Арки Мавранос и приемный отец Кути отыскали в ванной близ кабинета зашитый гипсокартоном старый камин, открыли его, выбрались на крышу и содрали рубероид, которым был закрыт дымоход, так что теперь в камине постоянно горели сосновые и дубовые дрова. В доме вполне хватало народу, для того чтобы поддерживать огонь и следить за ним, но Мавранос в последние дни начал жаловаться на необходимость ездить через весь город за дровами, и Кути опасался, что он скоро потребует срубить старые рожковые деревья, окружавшие стоянку.
Прошло десять дней этого посмертного бдения, а на теле мертвеца так и не появилось ни единого признака разложения. Кути задумался, смогут ли они поддерживать все эти меры до конца недели.
Кути вздохнул, вскинув взгляд к темным крышам.
И когда на теле старого короля признаки разложения все же покажутся и его нужно будет признать умершим, Кути, по всей вероятности, окажется… следующим королем. Его несчастные наивные погибшие родители намеревались вырастить из него какого-то индийского святого, нового Кришнамурти, этакого Джагад Гуру[32], и дисциплина тех времен со всеми медитациями, незабываемыми фактами и сакраментальной трапезой из копченой лососины и белой рыбы, которую как-то в пятницу 1988 года купили в «Еврейских деликатесах» в Фэрфексе, была не так уж далека от того, что требовалось от него теперь: он оставался девственником в физиологическом смысле и имел на боку незаживающую рану.
Именно для этого Арки Мавранос и Диана приехали сюда – передать мантию и объявить: «Le Roi c’est mort, vive le Roi»[33].

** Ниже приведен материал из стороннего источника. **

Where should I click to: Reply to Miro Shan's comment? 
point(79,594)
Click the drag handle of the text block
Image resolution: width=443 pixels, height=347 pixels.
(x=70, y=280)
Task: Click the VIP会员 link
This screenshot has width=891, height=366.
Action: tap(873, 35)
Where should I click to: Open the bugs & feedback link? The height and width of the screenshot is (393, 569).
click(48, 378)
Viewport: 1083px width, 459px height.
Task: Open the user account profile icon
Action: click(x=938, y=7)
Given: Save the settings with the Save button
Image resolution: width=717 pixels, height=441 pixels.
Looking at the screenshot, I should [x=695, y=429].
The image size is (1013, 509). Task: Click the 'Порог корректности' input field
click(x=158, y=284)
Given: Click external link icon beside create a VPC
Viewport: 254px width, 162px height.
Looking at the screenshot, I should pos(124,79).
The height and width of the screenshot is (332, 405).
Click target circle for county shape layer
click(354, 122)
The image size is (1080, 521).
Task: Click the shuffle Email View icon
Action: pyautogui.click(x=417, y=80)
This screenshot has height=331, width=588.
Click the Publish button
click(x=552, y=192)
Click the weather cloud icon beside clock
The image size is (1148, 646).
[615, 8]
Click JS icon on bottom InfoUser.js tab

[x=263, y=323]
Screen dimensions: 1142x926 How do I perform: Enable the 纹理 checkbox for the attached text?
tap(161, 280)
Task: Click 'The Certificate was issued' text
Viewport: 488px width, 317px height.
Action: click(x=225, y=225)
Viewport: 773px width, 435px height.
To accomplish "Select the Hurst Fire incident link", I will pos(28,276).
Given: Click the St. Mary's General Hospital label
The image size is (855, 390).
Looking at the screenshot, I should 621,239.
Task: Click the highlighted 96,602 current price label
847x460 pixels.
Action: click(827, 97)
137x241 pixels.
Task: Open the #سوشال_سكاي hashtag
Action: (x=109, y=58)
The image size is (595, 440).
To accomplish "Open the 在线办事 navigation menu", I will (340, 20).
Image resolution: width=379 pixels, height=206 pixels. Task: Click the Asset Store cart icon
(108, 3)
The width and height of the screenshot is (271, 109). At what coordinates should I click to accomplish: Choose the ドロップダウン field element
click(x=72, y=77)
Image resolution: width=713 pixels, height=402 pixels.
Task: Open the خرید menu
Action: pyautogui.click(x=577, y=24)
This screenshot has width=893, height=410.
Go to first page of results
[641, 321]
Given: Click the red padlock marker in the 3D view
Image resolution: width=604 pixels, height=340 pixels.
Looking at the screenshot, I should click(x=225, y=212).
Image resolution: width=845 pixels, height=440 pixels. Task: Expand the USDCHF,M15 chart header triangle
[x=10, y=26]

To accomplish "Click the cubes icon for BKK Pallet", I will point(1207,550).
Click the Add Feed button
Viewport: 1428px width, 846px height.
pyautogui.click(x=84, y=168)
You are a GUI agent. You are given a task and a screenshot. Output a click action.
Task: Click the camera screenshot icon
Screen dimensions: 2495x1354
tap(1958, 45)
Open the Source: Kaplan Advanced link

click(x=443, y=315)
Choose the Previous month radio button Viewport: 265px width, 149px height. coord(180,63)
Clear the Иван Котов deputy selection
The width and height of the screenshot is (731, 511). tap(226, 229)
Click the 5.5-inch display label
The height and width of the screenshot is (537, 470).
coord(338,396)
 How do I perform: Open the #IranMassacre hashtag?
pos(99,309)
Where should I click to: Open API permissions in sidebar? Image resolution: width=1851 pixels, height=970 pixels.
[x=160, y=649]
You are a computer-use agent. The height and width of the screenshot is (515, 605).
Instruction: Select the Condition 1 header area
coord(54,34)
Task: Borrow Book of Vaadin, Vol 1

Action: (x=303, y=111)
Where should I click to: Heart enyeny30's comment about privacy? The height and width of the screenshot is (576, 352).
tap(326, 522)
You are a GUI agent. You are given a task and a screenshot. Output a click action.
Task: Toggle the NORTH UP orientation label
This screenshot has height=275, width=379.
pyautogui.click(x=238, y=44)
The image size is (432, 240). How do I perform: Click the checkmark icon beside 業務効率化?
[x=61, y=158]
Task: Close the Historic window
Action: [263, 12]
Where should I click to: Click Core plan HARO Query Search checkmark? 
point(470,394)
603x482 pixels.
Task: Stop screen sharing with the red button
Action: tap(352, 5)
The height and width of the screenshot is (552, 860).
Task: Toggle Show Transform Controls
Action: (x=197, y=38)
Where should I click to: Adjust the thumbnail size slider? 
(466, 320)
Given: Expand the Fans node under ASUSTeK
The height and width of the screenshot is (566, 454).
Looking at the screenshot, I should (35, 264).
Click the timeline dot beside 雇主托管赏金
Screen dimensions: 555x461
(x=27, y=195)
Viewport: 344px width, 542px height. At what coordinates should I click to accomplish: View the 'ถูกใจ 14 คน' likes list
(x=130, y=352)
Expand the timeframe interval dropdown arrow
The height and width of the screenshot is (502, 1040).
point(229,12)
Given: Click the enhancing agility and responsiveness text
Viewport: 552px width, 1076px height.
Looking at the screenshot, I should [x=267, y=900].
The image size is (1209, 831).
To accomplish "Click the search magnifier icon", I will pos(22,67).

В последнее время в эти пробуждения прохладным солнечным утром (в то недолгое время после того, как откроешь глаза, и перед тем, как выберешься из постели, когда он, казалось, трепетал от головокружительного ощущения полета ворон над всем бассейном Лос-Анджелеса, извивался вместе с могучим железным приливом, ревущим по автострадам Сан-Диего, Харбора и Помоны, и был способен притопывать ногой в такт сердцебиению всего континента) он ощущал, что очень, очень хочет получить ту работу, которую привезли ему люди в красном грузовичке; лишь после того, как солнце опускалось за дымовые трубы «Куин Мэри» за четверть мили на другой стороне гавани, он как будто ощущал вкусовыми сосочками растрескавшегося асфальта вкус свежей крови и затхлого пива и улавливал спазмы безнадежно голодных безымянных отверженных в лабиринтах крошащегося бетона и гаражей и электрические радуги в стекле на углах улиц, а также содрогания от скрежета быстрой мелкой тряски или какой-то подземной грызни, которая незримо тревожила все тротуары.